Tal si partì da cantare alleluia

12^ canto dell’Inferno.

Quinta parte.

Noi ci avvicinammo a quelle fiere veloci: Chirone afferrò una freccia, e con la cocca spinse la barba dietro alle mascelle.

Quando si fu scoperta la grande bocca, disse ai compagni: “Vi siete resi conto che quello di dietro muove ciò che tocca? Così non sogliono fare i piedi dei morti”. E la mia valente guida, che già gli era dinanzi al petto, dove si congiungono lʼessenza umana e lʼequina, rispose: “È proprio vivo, e mi occorre rendere noto a lui tutto solo la voragine  oscura dellʼInferno; la necessità lo costringe a ciò, e non il piacere.

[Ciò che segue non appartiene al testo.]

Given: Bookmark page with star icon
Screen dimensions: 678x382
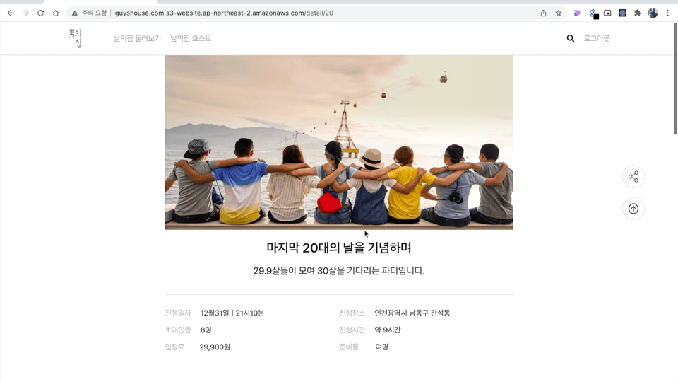Looking at the screenshot, I should pyautogui.click(x=559, y=13).
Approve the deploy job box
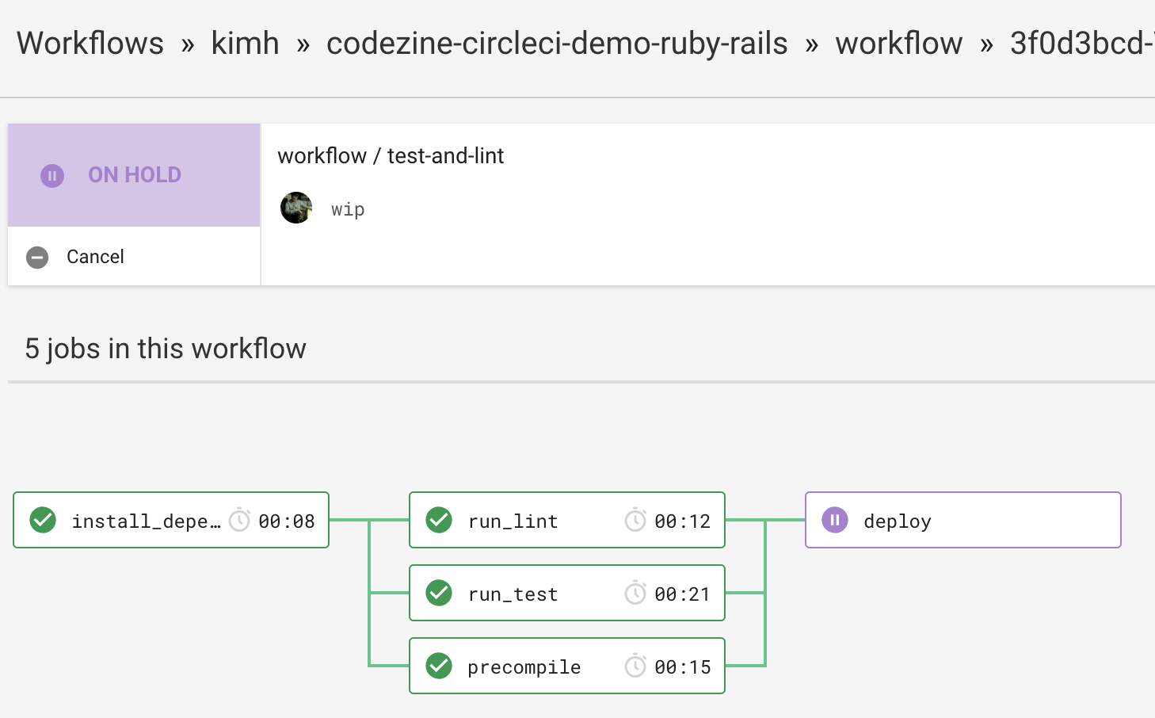The width and height of the screenshot is (1155, 718). 963,520
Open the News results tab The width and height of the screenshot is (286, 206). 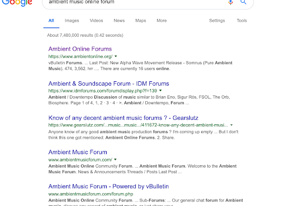(119, 21)
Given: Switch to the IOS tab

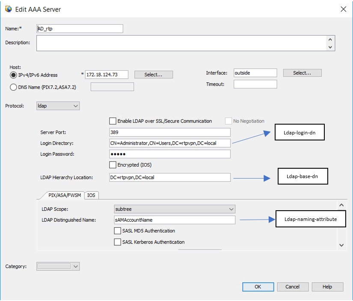Looking at the screenshot, I should click(91, 195).
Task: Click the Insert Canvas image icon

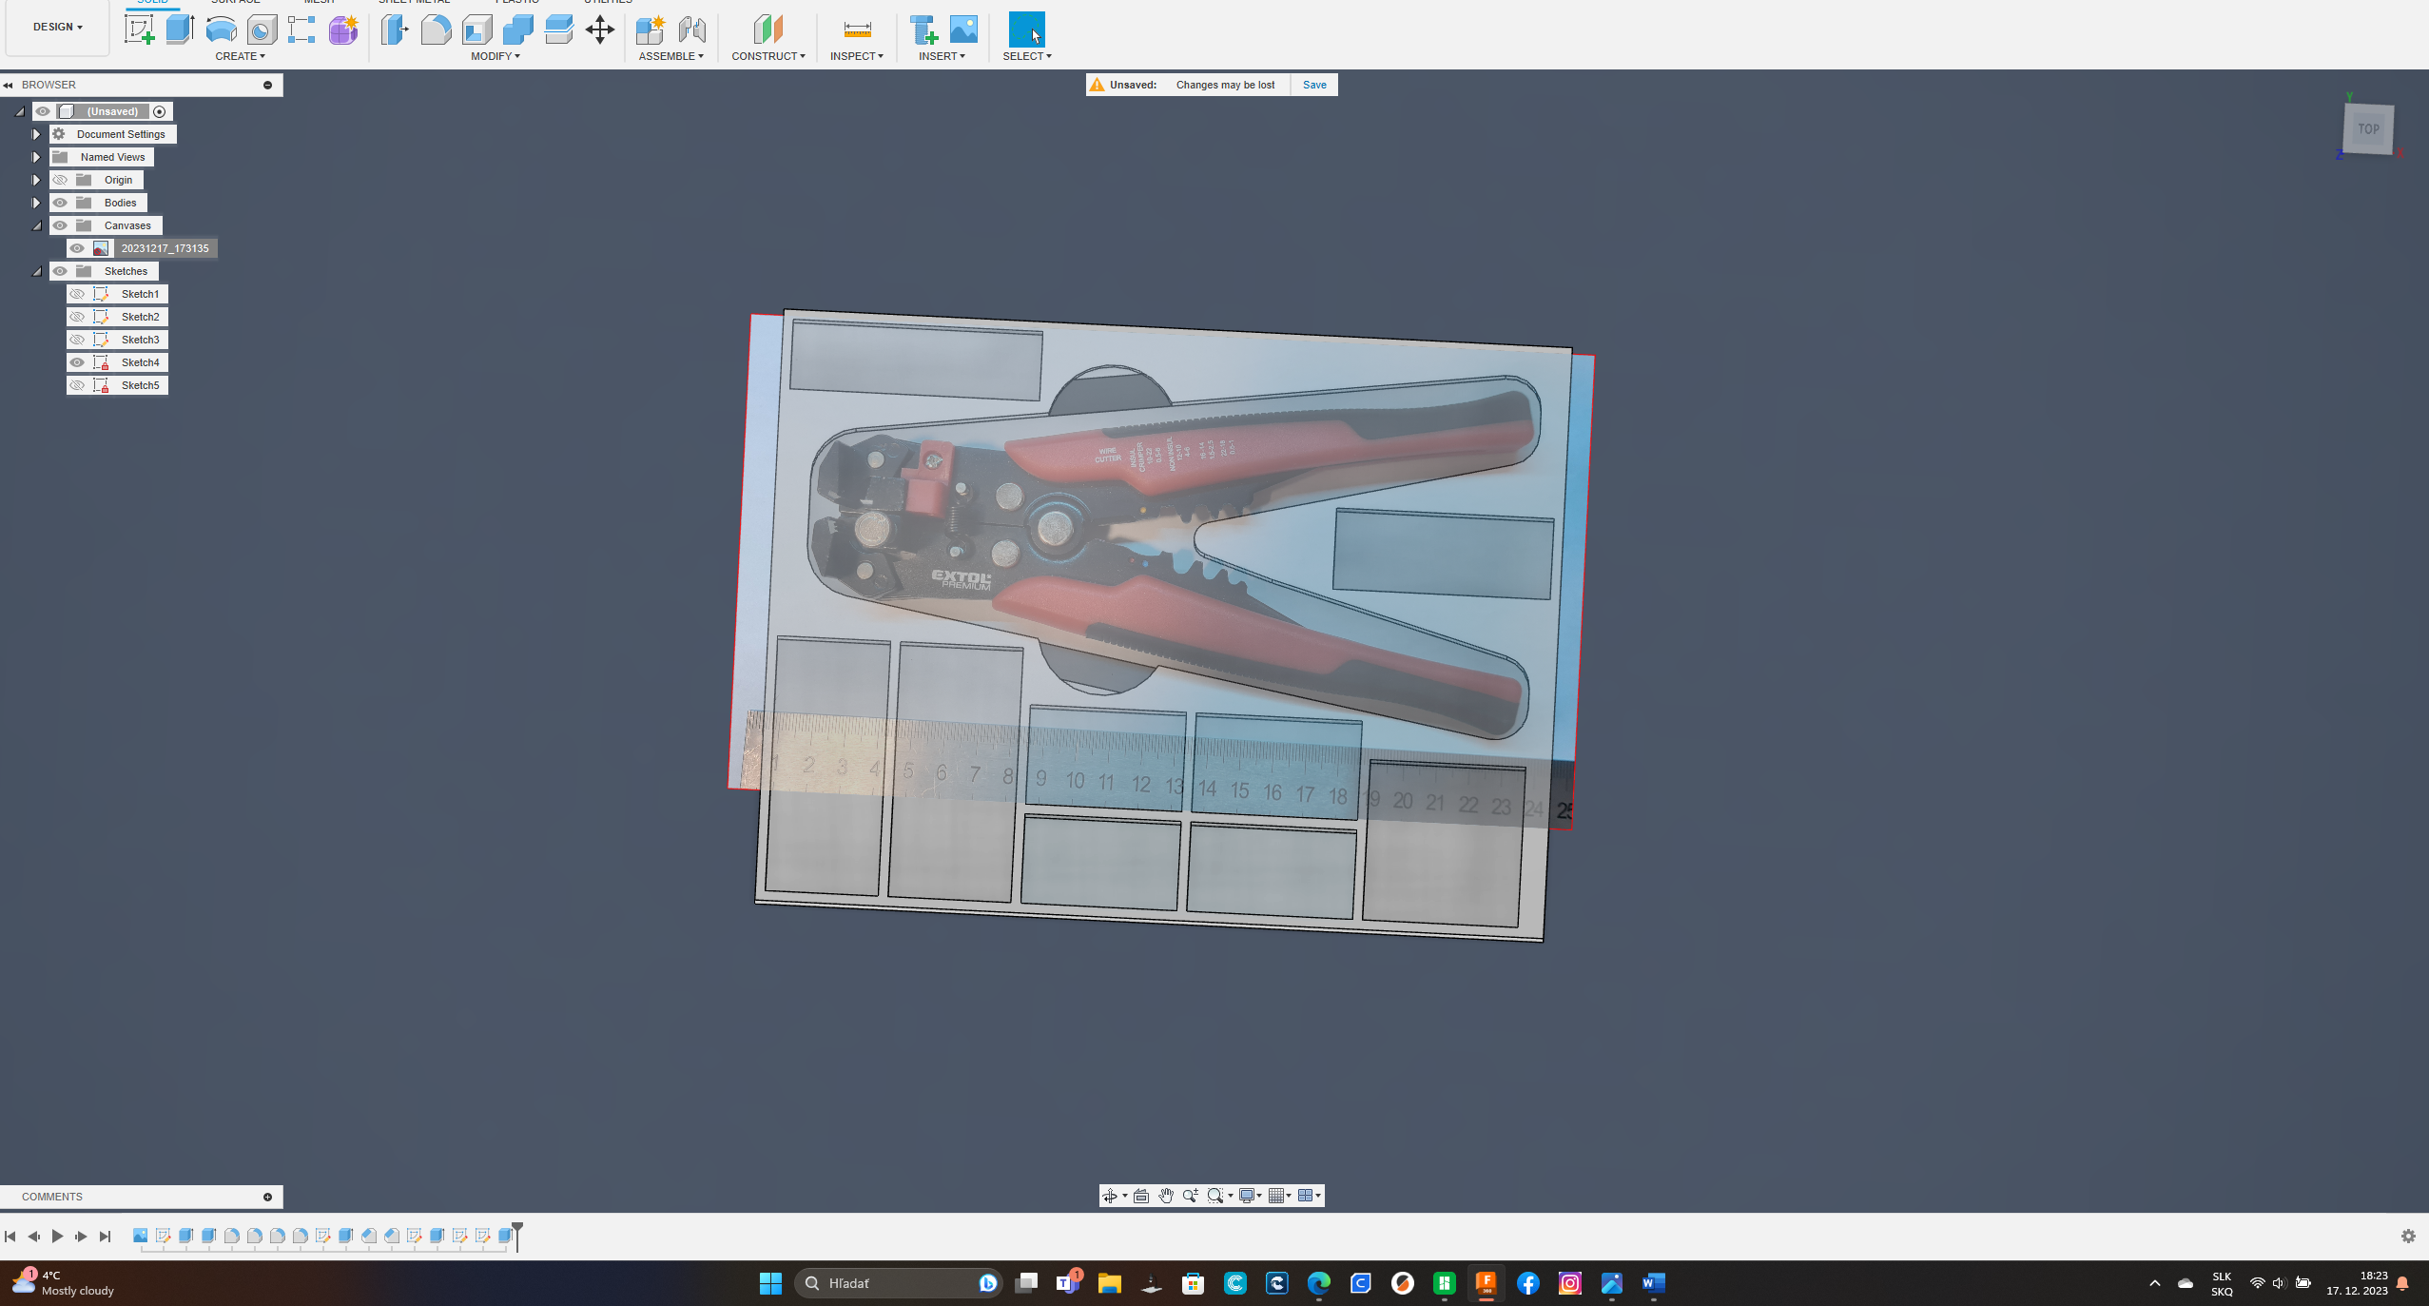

Un certo essere che si allontanò dal Paradiso interrompendo il suo canto di lode a Dio mi affidò questo incarico eccezionale: non è un ladro, né io un’anima ladra. Ma in nome di quella volontà divina per cui io procedo per un cammino così impervio, assegnaci uno dei tuoi, a cui noi possiamo stare vicino, e che ci indichi là dove si guada, e che trasporti costui sulla schiena, perché non è uno spirito che voli”.